According to Financial Post Sources, OSFI and CMHC are in discussions about the potential policy change, though the Canadian Bankers Association, unsurprisingly, opposes the move.
“The CBA has ongoing discussions with CMHC about a variety of issues in the mortgage and housing markets,” Maura Drew-Lytle, a spokesperson for the CBA, told the Post. “The International Monetary Fund made a really vague reference to the notion of a mortgage insurance deductible in its Financial Sector Assessment report on Canada, but you would have to speak to CMHC about whether or not it is an idea that they are considering,”
OSFI could not be reached for comment and a spokesperson for CMHC refused to comment, according to the Post.
CMHC has been implementing measures to limit its risk all year, through various measures that have included axing certain insurance programs.

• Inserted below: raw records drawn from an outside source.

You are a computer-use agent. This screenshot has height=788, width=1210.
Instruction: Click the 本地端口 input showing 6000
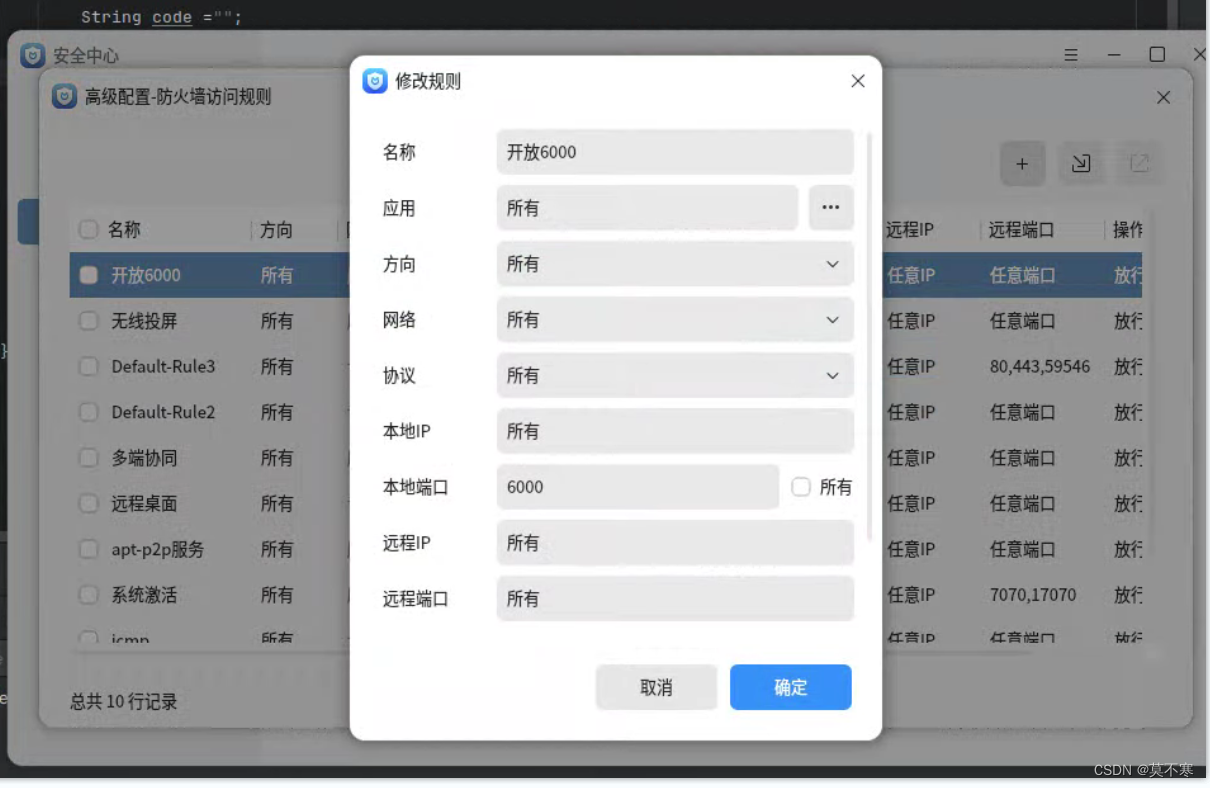click(638, 487)
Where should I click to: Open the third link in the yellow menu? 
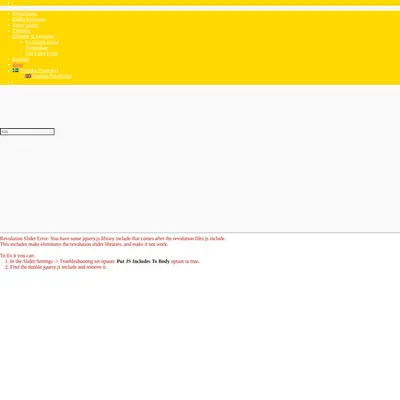tap(25, 25)
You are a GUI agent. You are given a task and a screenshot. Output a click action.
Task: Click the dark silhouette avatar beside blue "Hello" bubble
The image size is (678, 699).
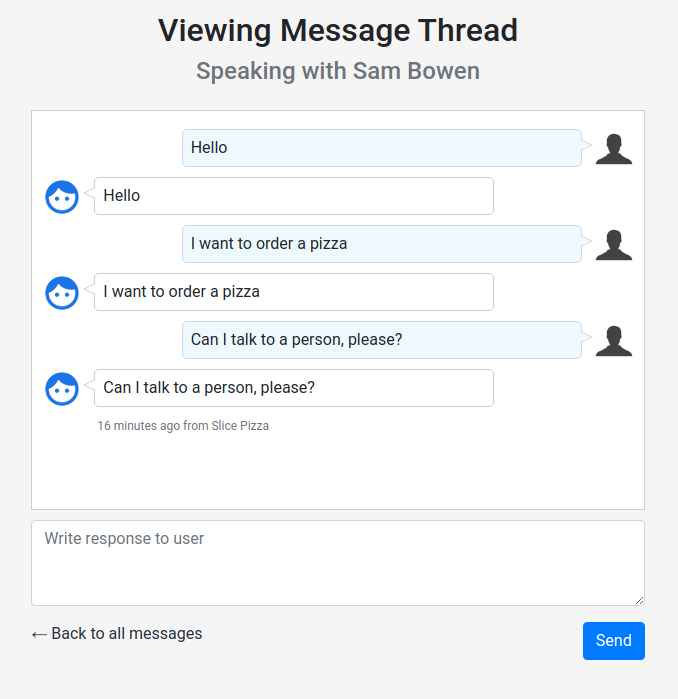[x=613, y=148]
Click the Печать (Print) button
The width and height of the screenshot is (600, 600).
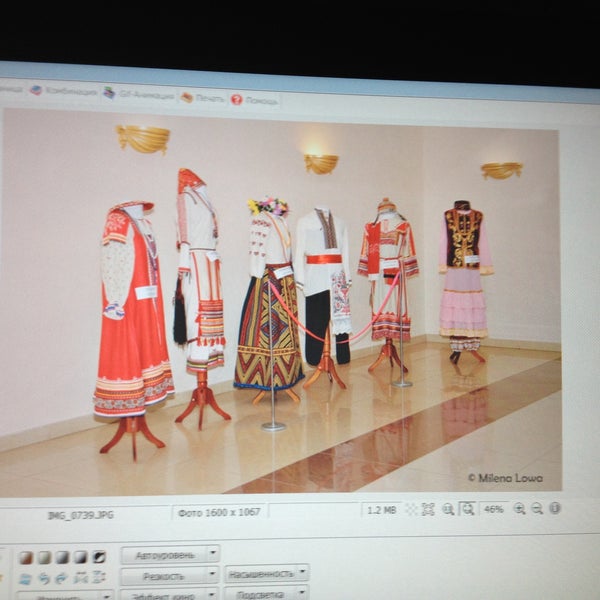(203, 97)
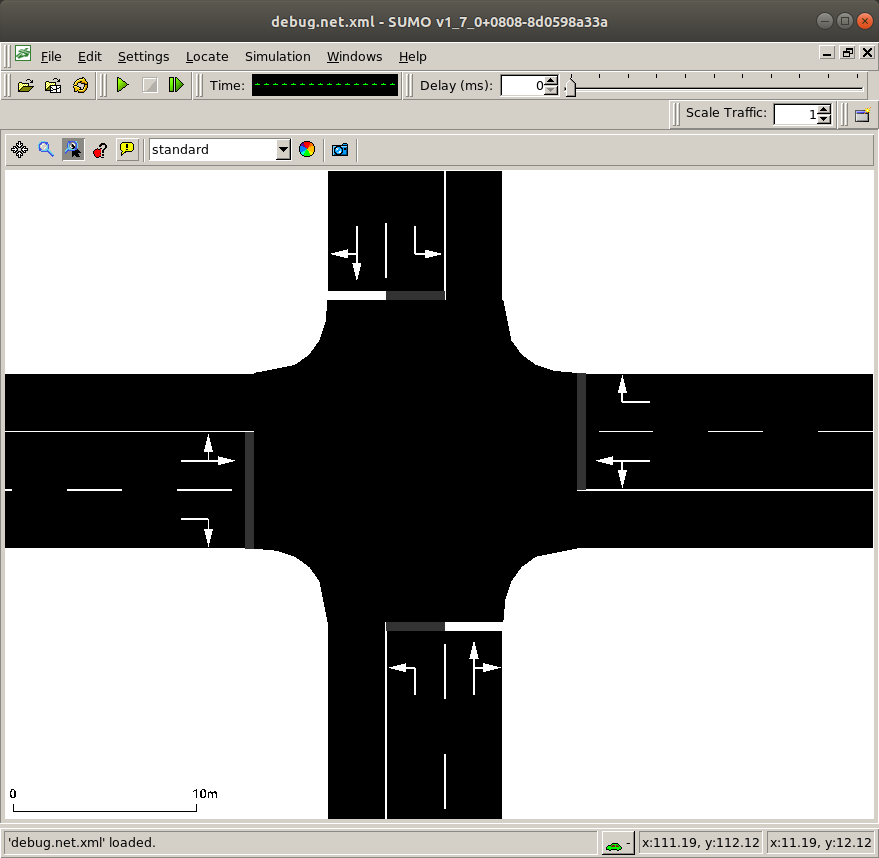Viewport: 879px width, 858px height.
Task: Toggle the question-mark object selection tool
Action: coord(99,149)
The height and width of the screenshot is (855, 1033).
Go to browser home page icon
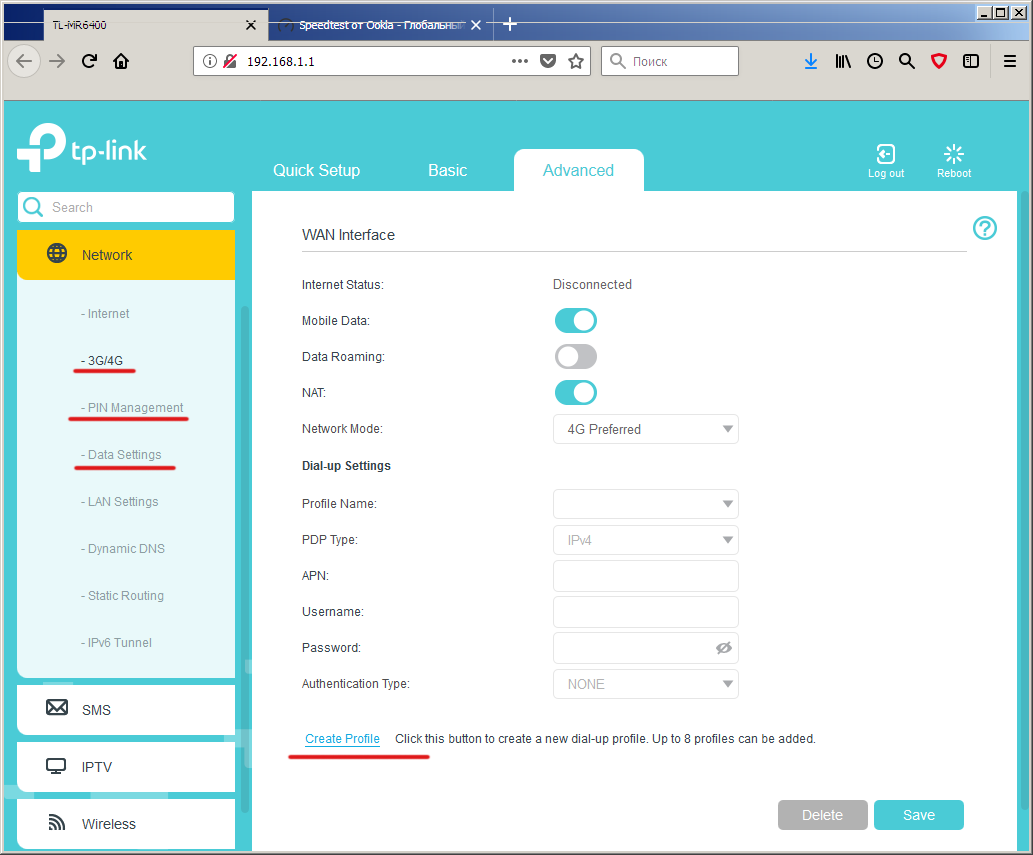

The Crown Corporation announced it will nix its loan insurance for the financing of multi-unit condo construction and that it will align its low-ratio product with its high-ratio insurance by implementing maximum house prices, amortization periods and debt servicing ratios. Those changes went into effective July 31 of this year.
“The changes are a business decision designed to increase market discipline in residential lending while reducing taxpayers’ exposure to the housing sector through CMHC,” an official release from the crown corporation reads. “They also support the government’s continued efforts to adjust the housing finance framework to restrain growth of taxpayer-backed mortgage insurance, as noted in Economic Action Plan 2014.”
The Canada Mortgage and Housing Corporation is considering offloading some of its burden onto the banks by forcing them to pay a deductible on insured mortgages before claims will be paid out.